NEW YORK (MainStreet) — Here's a scary statistic for younger career professionals, especially college graduates embarking on their first serious job search: According to a study by Demos, 5.6 million Americans between the ages of 18 and 34 are "shut out" of the employment market.

Here's the real scary part: That represents 45% of all unemployed Americans.

That's a sucker punch to the next generation of Americans, who now have to fight and scrape to land a good job in a competitive jobs market.

One way they can inch ahead of the pack is to present themselves well to employers. That means producing a great resume, dressing and grooming well for meetings and interviews and collecting some great job recommendations.

It also means acing the job interview, which has become something of a lost art for young career professionals.

"Your resume might get you in the door, but it will not get you through an interview," say Maneesh K. Goyal and David Munczinski, founders of career advice website LiveIntheGrey.com. "For example, 'Walk me through your resume' does not mean literally 'Walk me through your resume,' it means 'Tell me your story.'"

For recent grads, it's critical to showcase a true, personal passion — not just for the particular job at hand but for the related industry as a whole, Munczinski says. "Indicating a personal desire to enter a field will showcase professional curiosity and hint towards longevity," he says. "This desire, though, can't be faked, so it's critical the recent grad is seeking out an opportunity that truly blends their personal passions with their professional pursuits."

Goyal and Munczinski have some tips to help young job-seekers when they're telling their story in an executive's corner office:

Things you should do:

Ask questions! The easiest way to establish a conversation in the job interview is to ask questions. Have questions researched and prepared about the company, its strategy, its leadership and the person interviewing you, but also remember the first-date dynamic. "What do you really enjoy about your job?" is a great question to lead with. Just by asking questions, you can demonstrate three critical skills:

  • You're invested in the process of interviewing with the company (which shows you want to work there).
  • You're an engaged listener and two-way communicator.
  • You have a disposition to learn.

Assess how it went right after. Grade your effort and success at communicating your story and answering the interviewer's questions. Write down your observations and the details you want to remember. Most importantly, consider how you feel coming out of the interview. Was it a "fit" in your gut? Was the interviewer enthusiastic for their work? The culture? The company's products? Remember, the connection you are looking for is a two-way street. Before the next step ramps up or things cool down, know where you stand for yourself.

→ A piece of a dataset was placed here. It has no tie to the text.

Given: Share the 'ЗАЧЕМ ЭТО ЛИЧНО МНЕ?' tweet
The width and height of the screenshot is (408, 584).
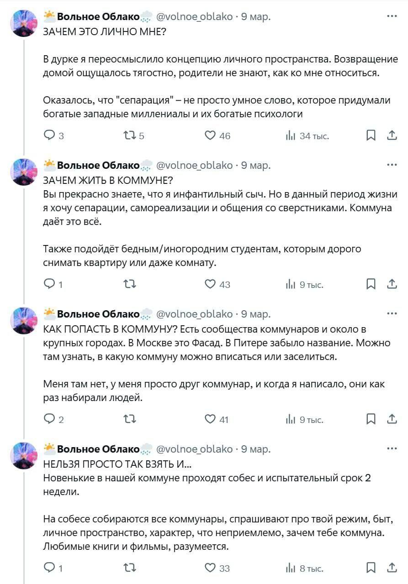Looking at the screenshot, I should [x=392, y=135].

Follow-up within six to 12 hours with a thoughtful thank-you note via email. (Hand-written notes are great too, but send both so there is immediacy to your communication.) The thank-you note is your opportunity to do three things succinctly:

  • Show gratitude for the opportunity to interview.
  • Re-assert your enthusiasm for the company and the position.
  • Demonstrate you were listening to the interviewer by including something about their experience, job or company that stuck with you afterward.

Things you should not do:

Mention your parents. The LiveintheGrey.com founders have interviewed many candidates for jobs right out of college who insist on sharing what their parents think they should be doing or how excited their parents are about their job prospects. Mentioning your parents — except if they figure prominently in your "story" — undermines your credibility as an independent adult.

Take that first-date metaphor too far. When a first date is going well, things can get pretty personal quickly. Don't let things get too personal in your interview, no matter how well you think it's going. Interviewers are not confidants or sounding boards for your doubts and fears about an industry or a company. On the flip side, don't let your confidence get away from you. The question "What should we do differently?" is as much an exercise in hearing your original ideas as it is in observing your tactfulness and restraint.